1. Right to carry on any trade or business – Article 19(1)(g)

    Restrictions to be imposed under Article 19(6) should be reasonable restrictions:

    Validity of the Bombay Lotteries and Prize Competitions Control and Tax Act 1948. The case was known as the Prize Competition’s case. Solution of a crossword puzzle in question depended on the exercise of skill. As they are business activities the protection of which is guaranteed by Article 19(1)(g). Restrictions imposed on such competitions was not reasonable.

    RMD Chamarbaugawala v. Union of India AIR 1957 SC 628, 1957 SCR 930

  2. Right to carry on any trade or business – Article 19(1)(g)

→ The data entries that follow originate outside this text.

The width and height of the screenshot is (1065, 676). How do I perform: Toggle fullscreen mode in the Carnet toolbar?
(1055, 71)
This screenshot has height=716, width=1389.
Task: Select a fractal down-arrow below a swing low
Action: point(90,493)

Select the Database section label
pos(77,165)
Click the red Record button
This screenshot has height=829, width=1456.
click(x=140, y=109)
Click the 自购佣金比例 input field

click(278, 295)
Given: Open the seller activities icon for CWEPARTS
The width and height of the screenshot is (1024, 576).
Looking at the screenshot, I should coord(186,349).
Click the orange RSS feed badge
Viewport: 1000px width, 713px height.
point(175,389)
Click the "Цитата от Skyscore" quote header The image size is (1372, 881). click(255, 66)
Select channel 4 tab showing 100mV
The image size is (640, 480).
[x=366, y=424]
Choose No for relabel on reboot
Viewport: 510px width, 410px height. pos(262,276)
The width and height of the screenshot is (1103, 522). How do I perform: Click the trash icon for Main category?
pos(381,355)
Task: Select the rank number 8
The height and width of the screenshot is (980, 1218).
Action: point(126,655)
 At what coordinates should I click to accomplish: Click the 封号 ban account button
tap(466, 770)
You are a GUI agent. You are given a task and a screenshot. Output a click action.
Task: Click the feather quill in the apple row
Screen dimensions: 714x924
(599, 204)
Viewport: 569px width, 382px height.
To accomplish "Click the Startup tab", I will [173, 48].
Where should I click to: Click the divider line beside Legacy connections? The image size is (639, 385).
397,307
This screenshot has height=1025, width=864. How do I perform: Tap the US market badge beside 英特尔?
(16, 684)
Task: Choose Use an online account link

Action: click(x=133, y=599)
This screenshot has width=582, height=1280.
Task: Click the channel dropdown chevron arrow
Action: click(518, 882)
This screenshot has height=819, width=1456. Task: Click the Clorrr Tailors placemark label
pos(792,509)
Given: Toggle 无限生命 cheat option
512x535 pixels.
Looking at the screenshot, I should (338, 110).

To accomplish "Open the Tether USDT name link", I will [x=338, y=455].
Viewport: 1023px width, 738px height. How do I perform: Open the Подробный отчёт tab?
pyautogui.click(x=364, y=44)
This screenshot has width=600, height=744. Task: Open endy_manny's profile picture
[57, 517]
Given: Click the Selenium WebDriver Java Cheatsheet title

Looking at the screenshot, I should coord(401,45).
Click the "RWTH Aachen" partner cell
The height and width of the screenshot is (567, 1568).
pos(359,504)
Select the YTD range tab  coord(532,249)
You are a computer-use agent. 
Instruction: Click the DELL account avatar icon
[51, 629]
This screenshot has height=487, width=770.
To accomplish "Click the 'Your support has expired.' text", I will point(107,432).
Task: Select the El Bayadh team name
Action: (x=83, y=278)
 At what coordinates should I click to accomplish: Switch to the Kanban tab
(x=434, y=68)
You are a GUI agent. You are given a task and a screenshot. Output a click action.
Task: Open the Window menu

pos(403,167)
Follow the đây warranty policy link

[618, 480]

    Restrictions to be imposed under Article 19(6) should be reasonable restrictions:

    Legality of gambling, betting and competition etc:-

    A competition in order to avoid the stigma of gambling must depend to a substantial degree upon the exercise of skill.

    The scheme of our Constitution is to protect the freedom of each individual citizen to carry on his trade or business, that is done by Article 19(1)(g). This guaranteed right is however subject to Article 19(6) which protects a law which imposes reasonable restrictions in the interest of general public.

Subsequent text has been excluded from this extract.